This transcript of a recent interview by Leander Kahney with former Apple Computer CEO John Scully about founder and rescuer of Apple Steve Jobs is fascinating, if you care.
Just one clip (seriously, go and read it):
Sculley: It’s okay to be driven a little crazy by someone who is so consistently right. What I’ve learned in high tech is that there’s a very, very thin line between success and failure. It’s an industry where you are constantly taking risks, particularly if you’re a company like Apple, which is constantly living out on the edge.
Your chance of being on one side of that line or the other side of the line is about equal. Sometimes… he [Jobs] was wrong tactically on a number of things. He wouldn’t put a hard drive in the Macintosh. When someone asked him about communications, he just threw a little disk across the room and said, “That’s all we’ll ever need.”
On the other hand, Steve led the development of what was called AppleTalk and AppleLink. AppleTalk was the communications that enabled the Macintosh to communicate to the laser printer that enabled… desktop publishing.
I have appreciated my Macs over the years — I bought, new, Aldus Pagemaker 2 which was a revolution in publishing, truly a revolution. Pagemaker, a Macintosh and a Laserwriter changed the world of print — as much for the power and simplicity of the hardware/software as the design aesthetic embodied in them.

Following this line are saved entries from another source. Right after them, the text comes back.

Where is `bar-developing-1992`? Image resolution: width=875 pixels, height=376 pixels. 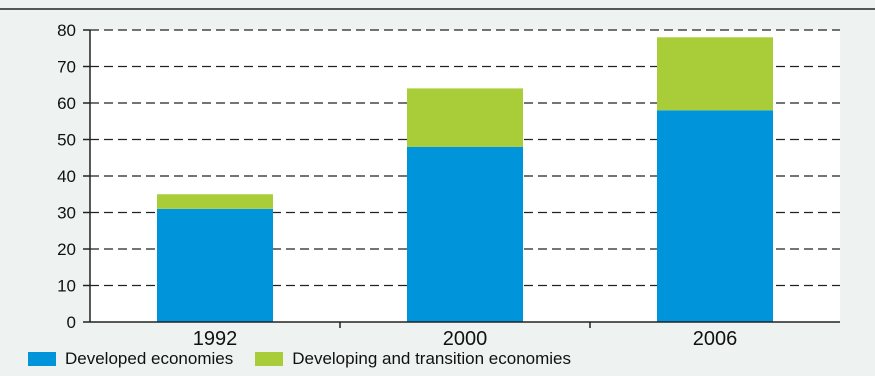
bar-developing-1992 is located at coordinates (215, 202).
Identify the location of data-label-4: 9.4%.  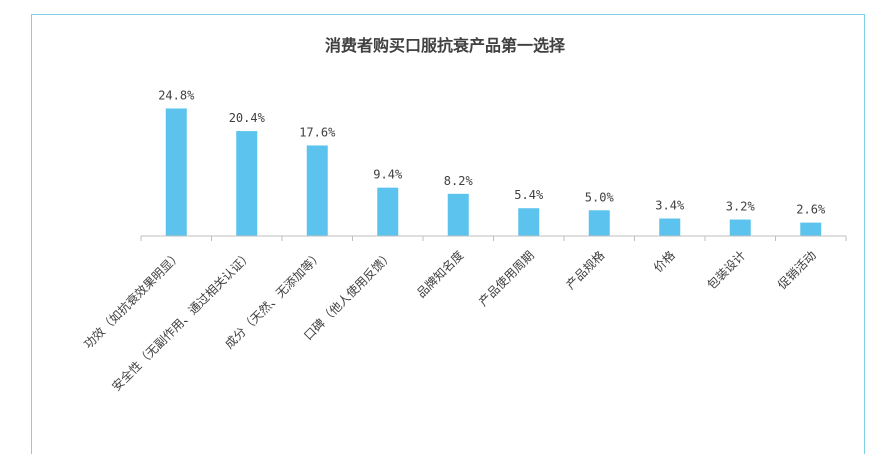
(388, 175).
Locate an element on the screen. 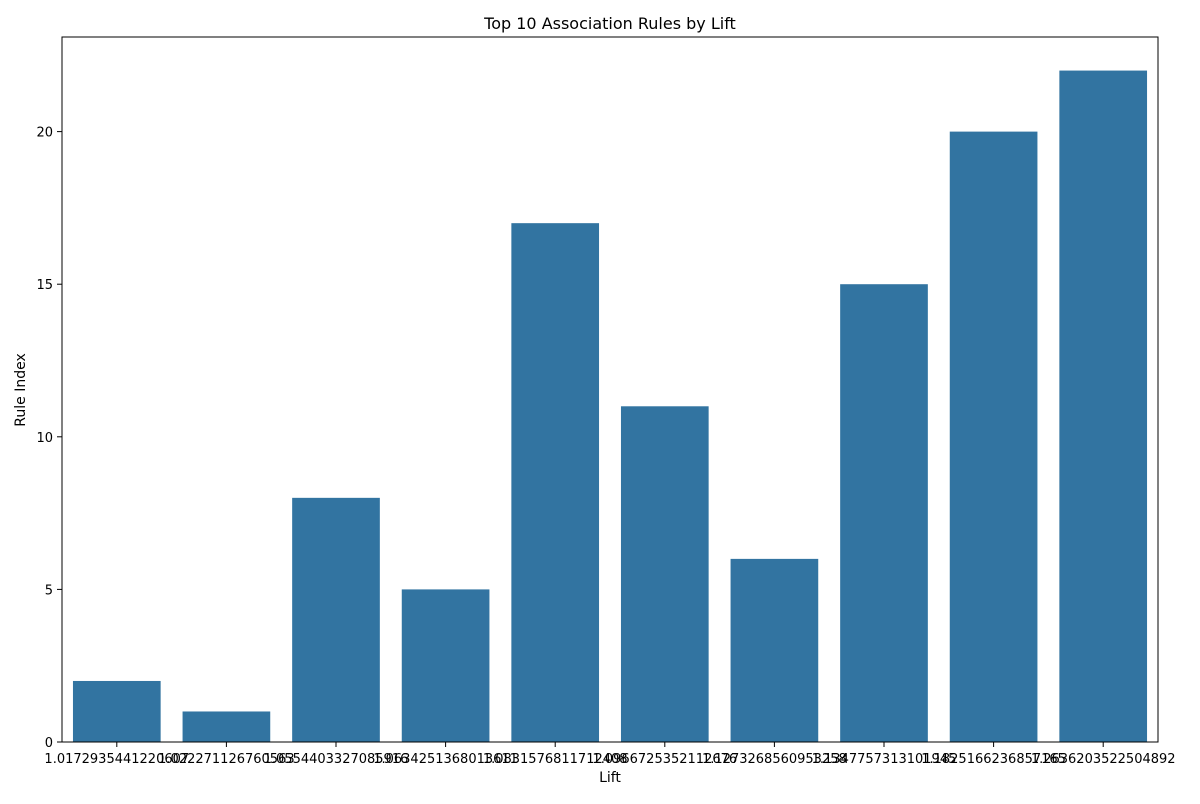 This screenshot has height=804, width=1200. y-tick-label: 20 is located at coordinates (44, 134).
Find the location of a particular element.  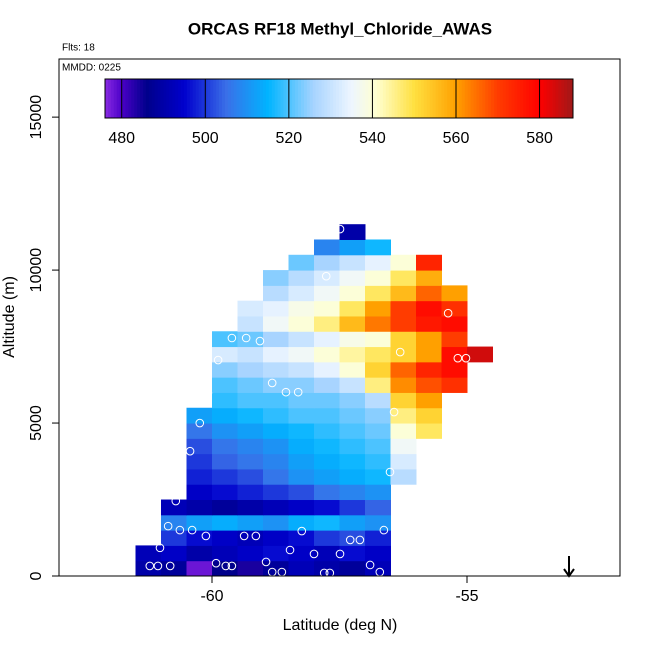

Much of that impact was directly because of Steve Jobs — his taste and his aesthetic, his design sensibilities, as Sculley highlights again and again in the interview. That, and his persuasive charm/insistence.
Wow. What an impact.
Oh, OK, one more clip:
Steve was incredibly methodical. He always had a white board in his office. He did not draw himself. He didn’t have particular drawing ability himself, yet he had an incredible taste.
The thing that separated Steve Jobs from other people like Bill Gates — Bill was brilliant too — but Bill was never interested in great taste. He was always interested in being able to dominate a market. He would put out whatever he had to put out there to own that space. Steve would never do that. Steve believed in perfection. Steve was willing to take extraordinary chances in trying new product areas but it was always from the vantage point of being a designer. So when I think about different kinds of CEOs — CEOs who are great leaders, CEOs who are great turnaround artists, great deal negotiators, great people motivators — but the great skill that Steve has is he’s a great designer. Everything at Apple can be best understood through the lens of designing.
Whether it’s designing the look and feel of the user experience, or the industrial design, or the system design and even things like how the boards were laid out. The boards had to be beautiful in Steve’s eyes when you looked at them, even though when he created the Macintosh he made it impossible for a consumer to get in the box because he didn’t want people tampering with anything.
In his level of perfection, everything had to be beautifully designed even if it wasn’t going to be seen by most people.